* _ABOUT THIS EXERCISE_: Set down every line from the one containing "Click the large" through the last line of the records below, exactly as written, and leave out the pictures.

* _EXERCISE INPUT_:
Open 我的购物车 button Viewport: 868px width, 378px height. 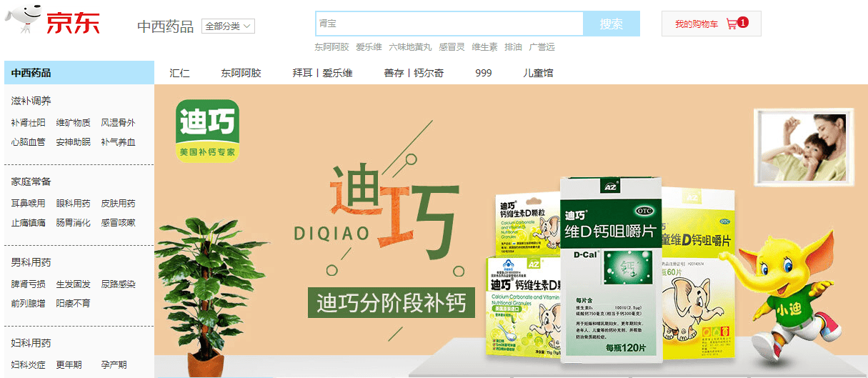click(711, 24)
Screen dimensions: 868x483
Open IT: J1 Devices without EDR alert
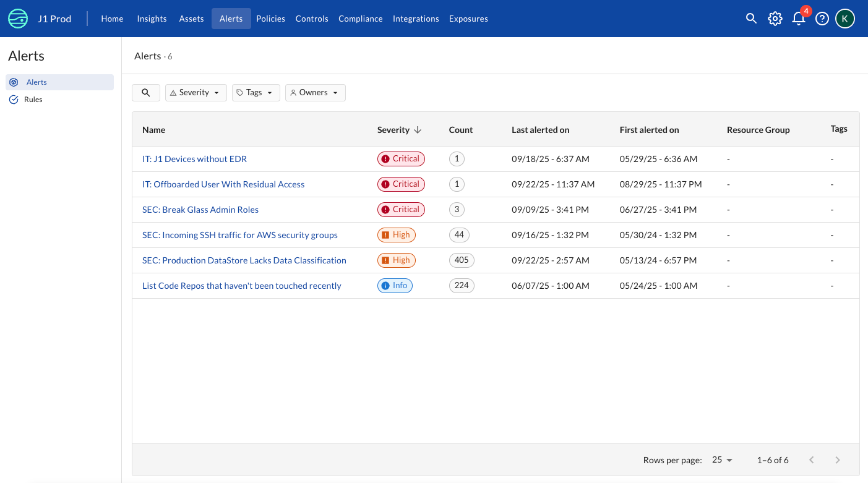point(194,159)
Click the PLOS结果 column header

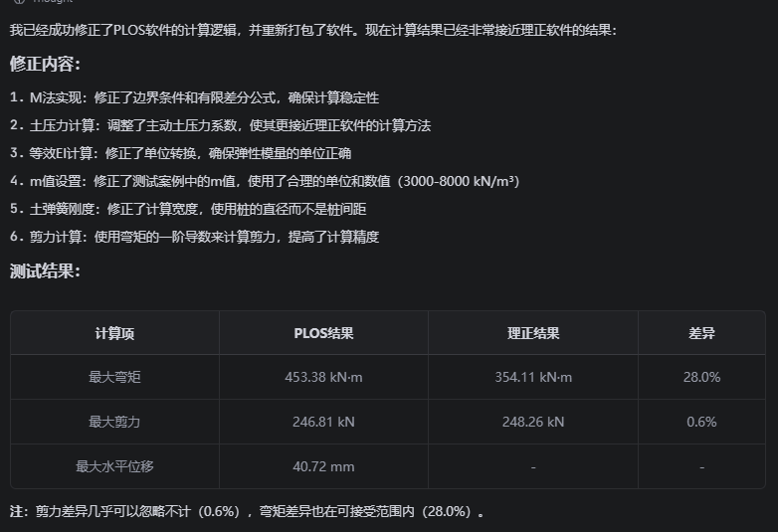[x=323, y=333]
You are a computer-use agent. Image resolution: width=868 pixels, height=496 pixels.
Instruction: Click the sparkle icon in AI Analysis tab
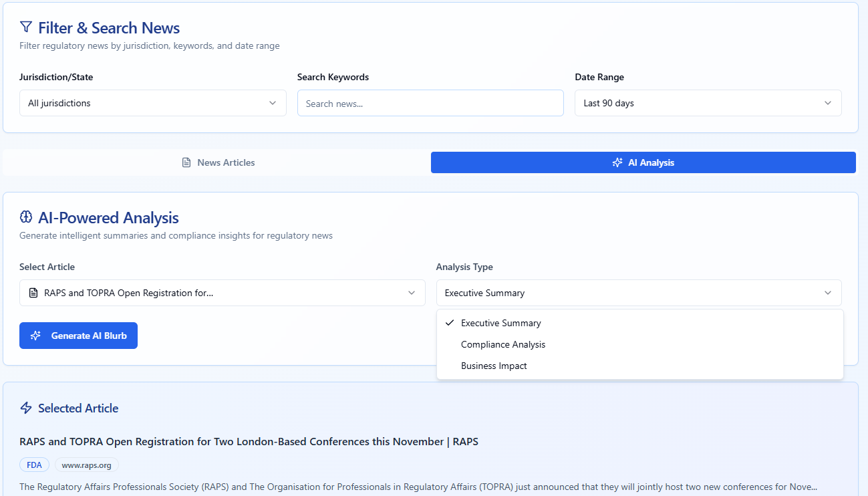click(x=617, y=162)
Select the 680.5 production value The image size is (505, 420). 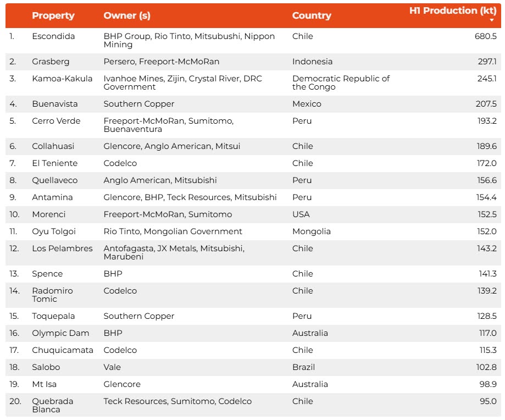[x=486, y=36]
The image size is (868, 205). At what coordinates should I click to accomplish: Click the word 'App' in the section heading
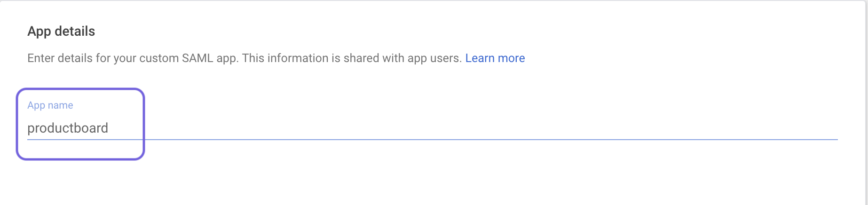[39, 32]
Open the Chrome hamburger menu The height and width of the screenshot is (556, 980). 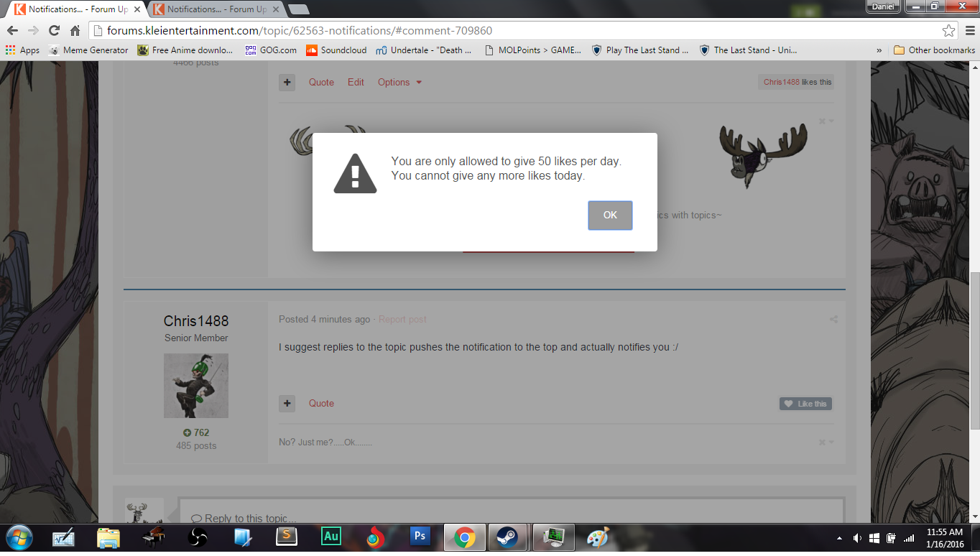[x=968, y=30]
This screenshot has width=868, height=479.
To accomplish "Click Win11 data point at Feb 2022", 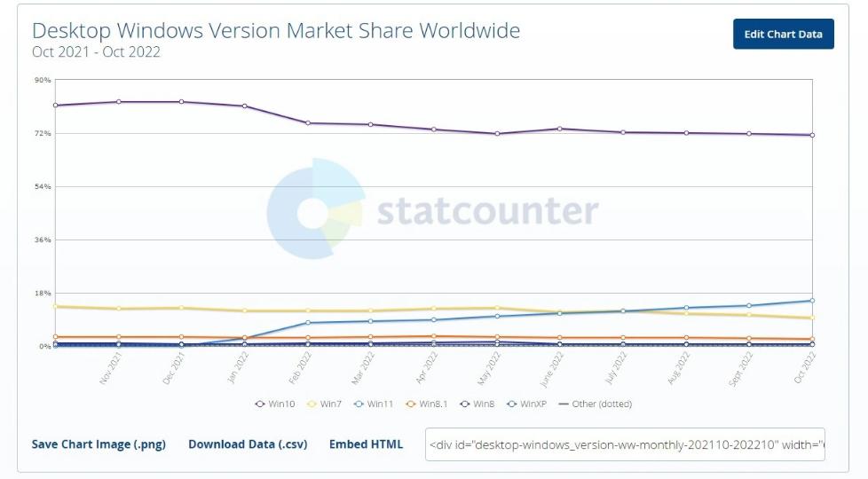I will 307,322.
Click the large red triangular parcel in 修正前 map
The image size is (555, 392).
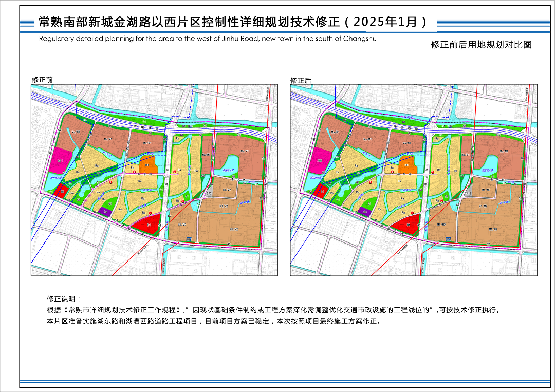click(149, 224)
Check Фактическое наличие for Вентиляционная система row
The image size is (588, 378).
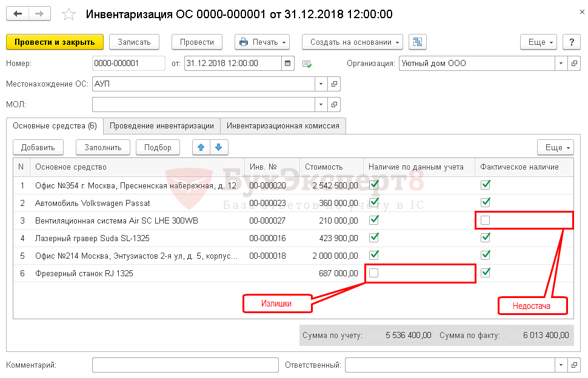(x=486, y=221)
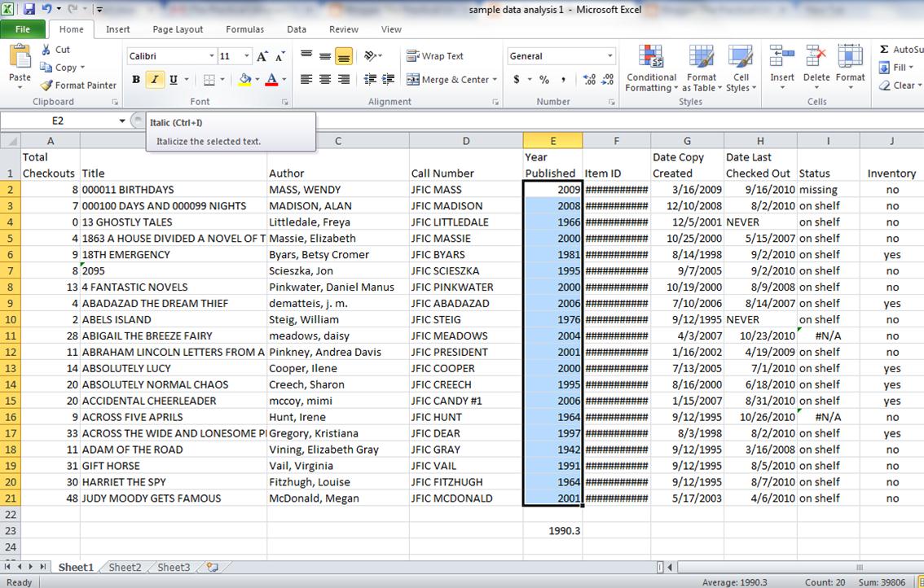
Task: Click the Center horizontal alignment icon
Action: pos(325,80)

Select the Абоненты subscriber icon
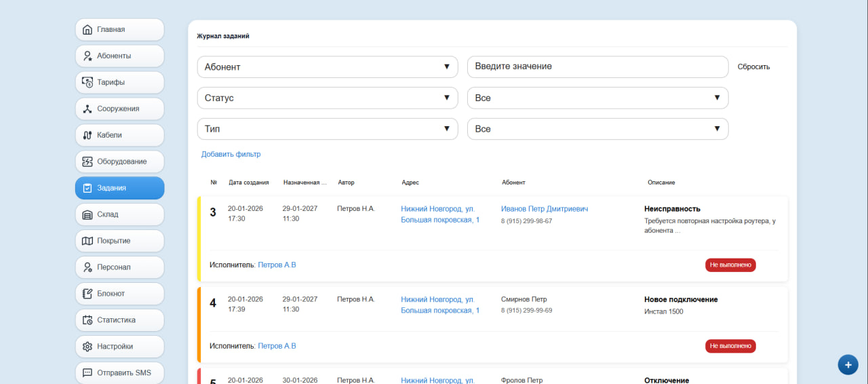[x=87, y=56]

* _OUTPUT BELOW_:
Click the large red triangular parcel in 修正前 map
The image size is (555, 392).
click(149, 224)
Check Фактическое наличие for Вентиляционная система row
The image size is (588, 378).
(x=486, y=221)
Task: Click the Center horizontal alignment icon
Action: pos(325,80)

Select the Абоненты subscriber icon
[x=87, y=56]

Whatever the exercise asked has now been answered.